• _Your instructions_: In the data that follows, every line containing the word "will" should be returned.

• _Entries shown_:
[Start of Attachment]

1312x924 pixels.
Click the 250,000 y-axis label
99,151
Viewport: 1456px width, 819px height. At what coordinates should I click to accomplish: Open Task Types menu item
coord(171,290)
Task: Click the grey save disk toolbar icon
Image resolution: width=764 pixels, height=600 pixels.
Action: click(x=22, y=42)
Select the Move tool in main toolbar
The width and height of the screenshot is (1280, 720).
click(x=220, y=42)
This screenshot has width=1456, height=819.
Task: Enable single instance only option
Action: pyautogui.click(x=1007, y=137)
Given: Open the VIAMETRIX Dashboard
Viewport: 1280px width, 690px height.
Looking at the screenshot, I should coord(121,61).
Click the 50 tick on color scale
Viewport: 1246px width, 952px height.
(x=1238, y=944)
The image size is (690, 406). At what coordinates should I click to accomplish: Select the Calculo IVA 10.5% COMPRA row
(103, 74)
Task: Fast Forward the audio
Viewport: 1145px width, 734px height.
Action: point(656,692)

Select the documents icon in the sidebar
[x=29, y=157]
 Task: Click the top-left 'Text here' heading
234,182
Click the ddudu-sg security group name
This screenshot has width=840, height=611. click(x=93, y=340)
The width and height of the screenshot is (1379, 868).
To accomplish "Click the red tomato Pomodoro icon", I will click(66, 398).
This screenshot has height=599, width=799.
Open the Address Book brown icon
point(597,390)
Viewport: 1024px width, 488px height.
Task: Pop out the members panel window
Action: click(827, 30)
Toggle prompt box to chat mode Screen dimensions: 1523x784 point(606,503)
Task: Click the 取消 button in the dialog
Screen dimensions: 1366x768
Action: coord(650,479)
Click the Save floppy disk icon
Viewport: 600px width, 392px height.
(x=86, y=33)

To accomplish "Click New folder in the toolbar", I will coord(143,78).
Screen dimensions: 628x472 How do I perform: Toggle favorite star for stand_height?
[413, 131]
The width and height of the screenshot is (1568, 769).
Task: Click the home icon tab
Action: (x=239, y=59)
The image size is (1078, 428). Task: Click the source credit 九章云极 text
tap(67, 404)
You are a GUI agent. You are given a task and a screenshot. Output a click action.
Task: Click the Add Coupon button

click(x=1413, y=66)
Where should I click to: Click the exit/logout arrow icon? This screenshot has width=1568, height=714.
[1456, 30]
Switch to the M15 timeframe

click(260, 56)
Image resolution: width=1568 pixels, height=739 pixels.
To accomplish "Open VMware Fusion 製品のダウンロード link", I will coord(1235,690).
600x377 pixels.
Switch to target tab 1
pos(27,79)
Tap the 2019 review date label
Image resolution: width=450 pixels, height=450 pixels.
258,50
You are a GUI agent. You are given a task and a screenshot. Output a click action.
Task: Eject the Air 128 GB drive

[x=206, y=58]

[End of Attachment]

• _Solution for this task_:
To accomplish "Click the red tomato Pomodoro icon", I will click(66, 398).
To accomplish "Click New folder in the toolbar", I will coord(143,78).
To accomplish "Open VMware Fusion 製品のダウンロード link", I will coord(1235,690).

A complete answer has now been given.